Abril 2010
Raimundo Borges morreu enquanto estava vivo
Meu pai costumava dizer: “Quero morrer enquanto estou vivo”. Para ele, caducando ou semimorto em cima de uma cama em estado de vida vegetativa já não merece ser contado entre os vivos. Deus permitiu que assim fosse.
Morreu lúcido, a caminho dos 98 anos, apenas com discretos lapsos de memória.
O advogado, escritor e professor Raimundo de Oliveira Borges, uma das expressões de maior grandeza do Direito e da intelectualidade caririense, falecido em fins de janeiro, na cidade do Crato, aos 103 anos, foi um exemplo dos que morrem enquanto estão vivos. Estava no gozo pleno das faculdades mentais e acabara de publicar o seu 24º livro. “A cabeça está boa, as pernas é que não ajudam”, dizia-me ele, em maio de 2008, ao introduzir-me no auditório do Instituto Cultural do Cariri, no Crato, juntamente com o ex-prefeito Humberto Macário de Brito, por ocasião da solenidade de posse como sócio acadêmico da instituição, na qual passei a ocupar a cadeira Colombo de Sousa.
Advogado de grande prestígio e conceito em todo o Cariri e regiões limítrofes, respeitado não só pela sua larga cultura jurídica, mas, acima de tudo, por uma vida de honradez, demonstrada nas mais diversas áreas nas quais atuou, como cidadão, como advogado, professor, intelectual e, até mesmo, na militância política exercida de modo sereno e ético.
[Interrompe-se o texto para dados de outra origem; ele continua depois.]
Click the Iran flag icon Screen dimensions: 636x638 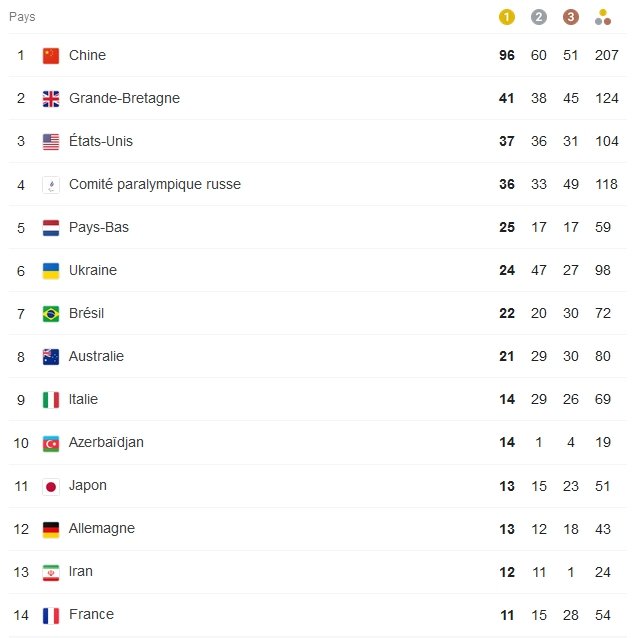click(x=51, y=572)
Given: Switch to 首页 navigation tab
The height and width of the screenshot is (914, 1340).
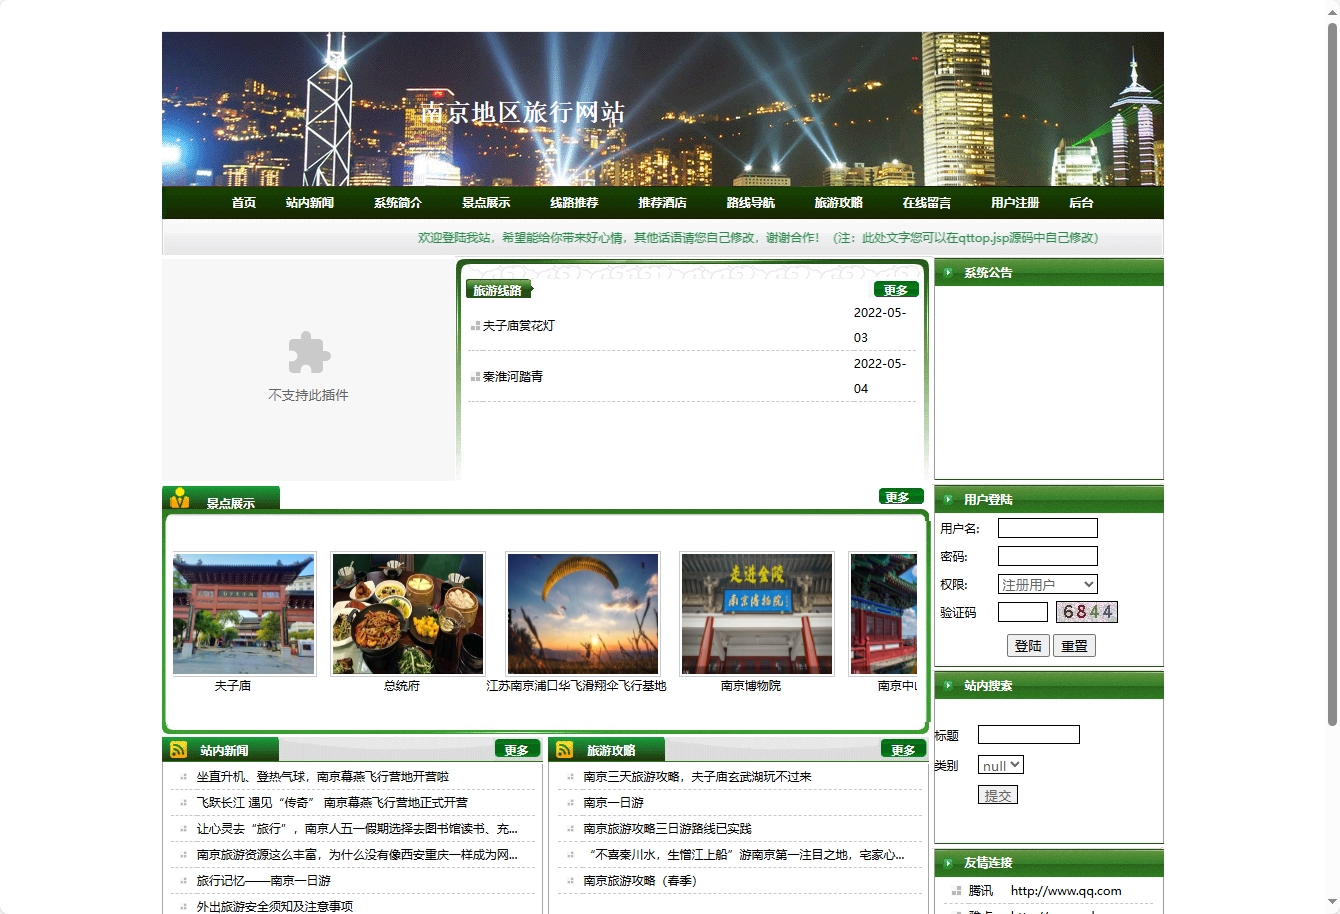Looking at the screenshot, I should tap(242, 202).

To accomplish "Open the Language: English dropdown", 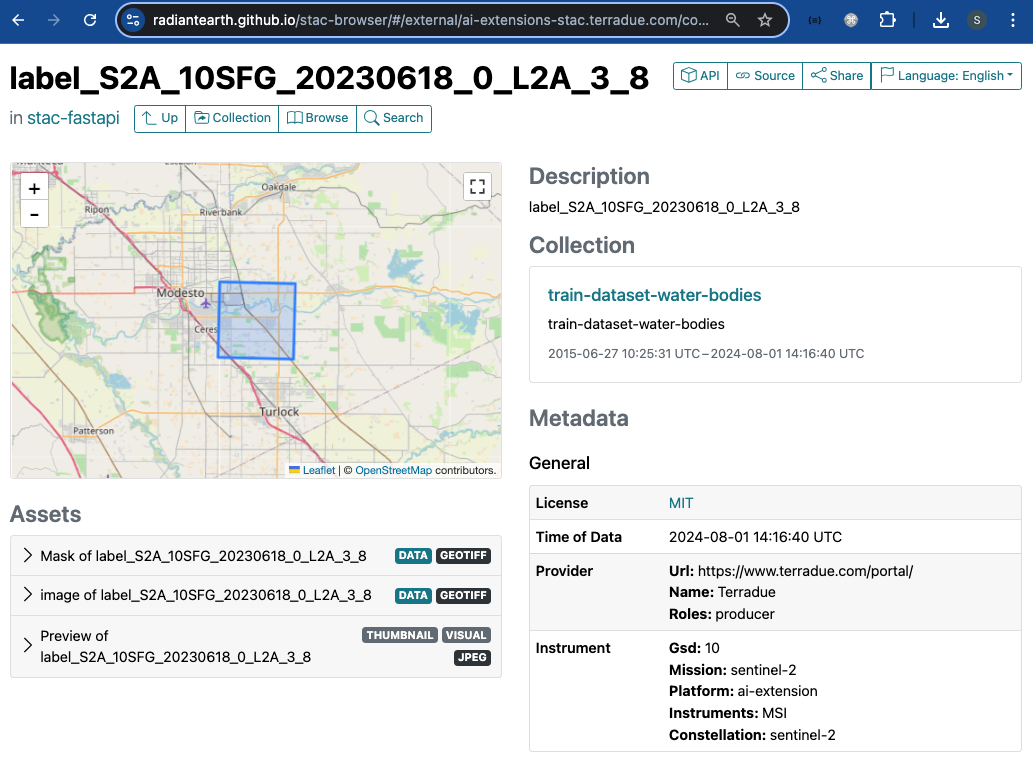I will coord(946,76).
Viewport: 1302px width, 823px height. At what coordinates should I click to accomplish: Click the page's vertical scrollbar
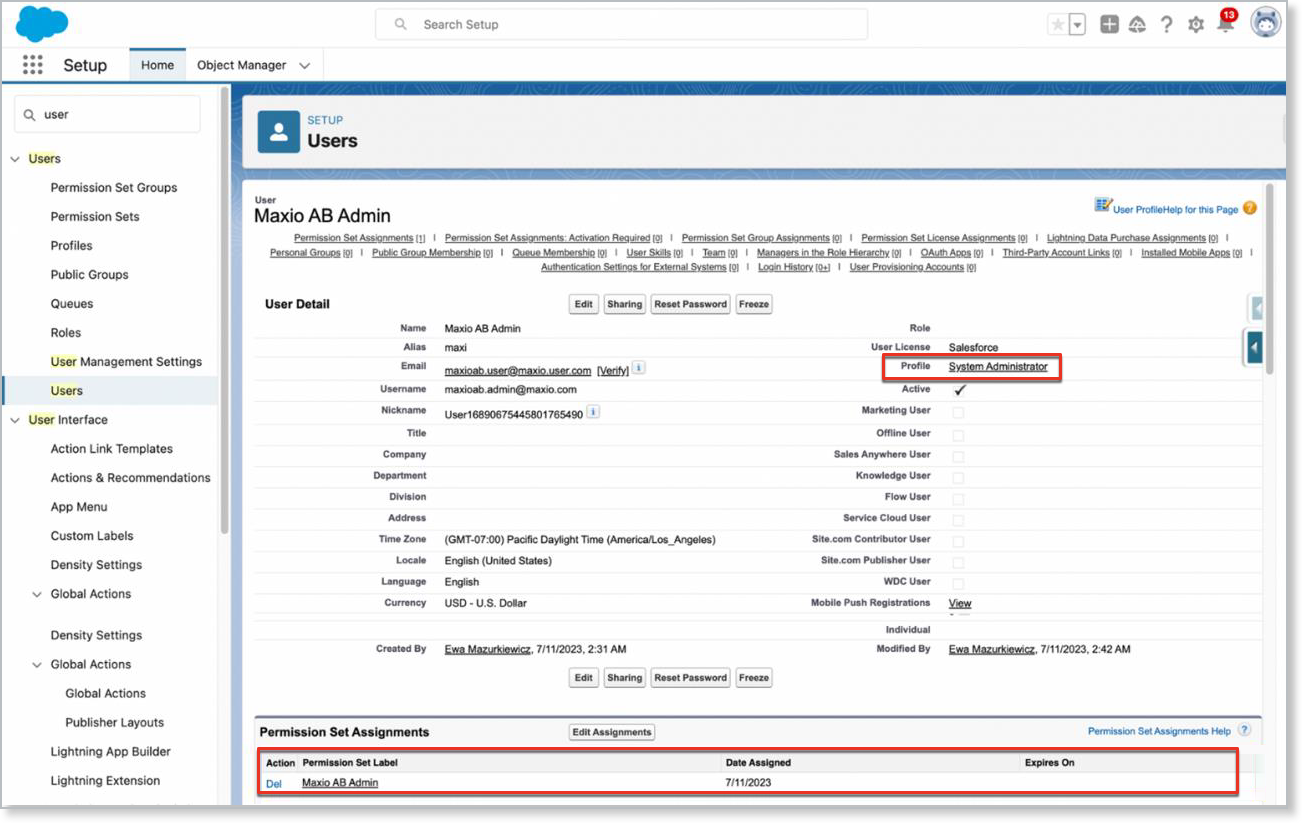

Ler e escrever foi um hábito que cultivou desde a infância e que o acompanhou em todo o curso e instantes de sua longa existência, durante a qual desenvolveu fecunda e invejável atividade intelectual, não parando um só momento de pesquisar e produzir, destacando-se versátil obreiro da cultura. Prova disso, os livros publicados, abordando tanto assuntos de sua área profissional, o Direito, como temas outros relacionados à história e à cultura da região do Cariri, que exerciam sobre ele um fascínio fora do comum, movido pelo profundo sentimento telúrico que o animava. Em um dos seus últimos livros, publicado no ano passado e a que deu o título “Os Meus Mortos”, traçou um apanhado histórico-biográfico de numerosas figuras com as quais conviveu e que já partiram desta para a outra vida. Ao comemorar o seu centésimo aniversário natalício, em 2007, publicou um alentado volume de quase 500 páginas intitulado Reminiscências: o meu itinerário. Na ocasião, fez questão de reunir em torno de si, além dos filhos, netos, bisnetos e amigos, mais de uma dezena de cratenses que, como ele, haviam atingido a idade centenária. Entre eles estava o livreiro Ramiro Maia, falecido no ano passado aos 102 anos, no Crato.’
(...)
Raimundo Borges nasceu em São Pedro do Cariri. Aos 21 anos, ingressou na Faculdade de Medicina da Bahia. No 2º ano, por motivo de saúde, abandonou o curso. Retornou à cidade natal, estabelecendo-se com uma pequena farmácia, até que um dia alguém passando por ele perguntou: “Como vão as pílulas?”. A pergunta mexeu com os brios de quem sempre almejou um diploma de curso superior. Veio à lembrança o fato de os colegas de vestibular já estarem prestes a concluir o curso de medicina e ele ali, “na cidadezinha, a marcar passo vendendo pílulas e xaropes”. Casado de pouco, pensou cursar a Faculdade de Direito em Fortaleza, para o que contou com integral apoio da esposa, que se dispôs ficar à frente da farmácia sob orientação de um irmão do marido. A festa de formatura se deu em 1937 e Borges foi escolhido pelos colegas orador da Turma, pela sua cultura, eloqüência e versatilidade. Muitos dos que com ele se formaram fizeram figura no cenário político, na magistratura, no magistério, nas letras e na advocacia. Entre eles, os irmãos Claudio e Fran Martins, Wilson Gonçalves, Colombo de Sousa, José Cardoso de Alencar, Américo Barreira, Flávio Marcílio, Walter Sá Cavalcante e Lauro Maia, para citar apenas estes. Borges optou por permanecer no Cariri, instalando no Crato escritório de advocacia. Em pouco tempo era um dos advogados mais requisitados da Região. Orador primoroso, intelectual sério, professor respeitável, foi o fundador da Faculdade de Direito do Crato, integrada hoje à Universidade Regional do Cariri, e da qual foi professor e diretor.
Cidadão de reconhecidas virtudes morais, sua morte provocou um vazio profundo na vida cultural e social do Cariri.